Thinking about this as I finish up a few things before bed, I realize I typically like using MacOS. The aspects that piss me off tend to revolve around muscle memory, like how some common PC shortcuts are cmd+key and others are ctrl+key. Which are shell level uniquenesses not systemic design. On that note, I’ll add that I tend to find iOS/iPadOS rather more meh, or average than pleasant.
By contrast things that irk me so about using modern Linux as a desktop are the quality of mail clients, lol.
Somehow the joys that are using Cream’s internet connection sharing to power Rimuru’s networking requirements, is reminding me that converting to a mesh network is one of the cheaper ideas on my long term planning board.
Dang gum computers (>.<)
Decided to take a break from my expedition into Subnatica’s Lost River and break out my old PowerBook Duos. I must have a strange concept of fun.
I’m a little saddened that the Duo 2300c has gone to smear and physical rubber band land while it’s been in storage. But I now know a few things about how it boots.
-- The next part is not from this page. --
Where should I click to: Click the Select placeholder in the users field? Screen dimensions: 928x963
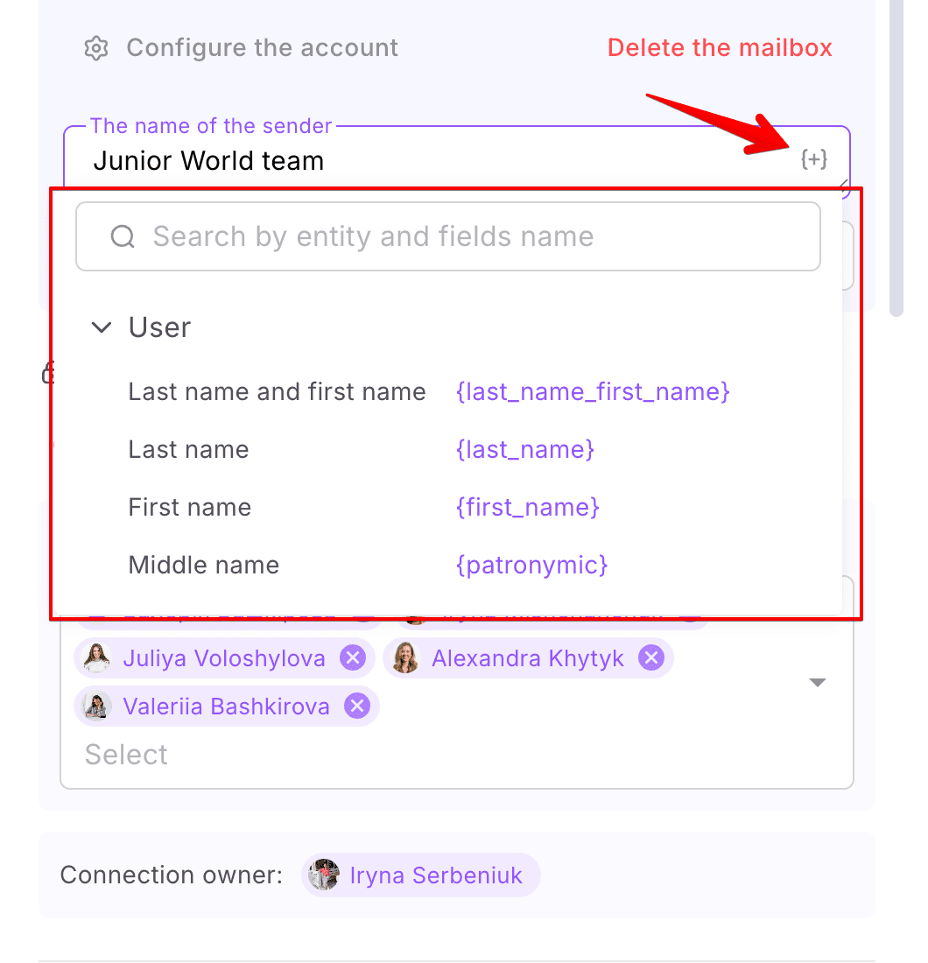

Thanks to Shion unexpectedly being able to mount its drive, I know the system doesn’t boot because the 8.6 install files from Apple’s anthology repo are looking for 8.5 files. Nuts. On the flip side I also learned that plugging in my Duo 230’s drive, that it will boot on the 2300c. Actually runs pretty nice despite it all being emulated, since all the applications on that drive are either for a Motorola 68030 or older, or a fat binary for both.
Given the state of the screen, even if it has a snazzy PowerPC, I opted to swap my memory cards back so that the 230 has 24M of RAM and the 2300c probably has 8M or whatever. At first, after seeing the state of the screen, I decided to try seeing if the touchpad could be swapped. The 2300c and 230 top covers only differ in the labelling and having a trackpad mounted where the cutout for the trackball would go. Sadly, I wasn’t about to use the trackpad, so I swapped these back. I don’t mind the 230’s trackball, so much as it tends to stick or stop sensing the ball rolling no matter what I do to the darn thing. Probably should just buy a Wombat to connect a USB mouse to it.
Interestingly, I also learned that the 2300c mainboard has both its new IDE header and an old SCSI header in exactly the same place as the earlier 230 and its relations. The machines are really, really similar. I’m pretty sure that the only major differences are adapting the chipset to accommodate a PowerPC instead of a Motorola processor. Since the screen is going bad and its keyboard sticks less than the 1992 one, I decided to at least switch out the keyboards so that the 230 has a better typing experience.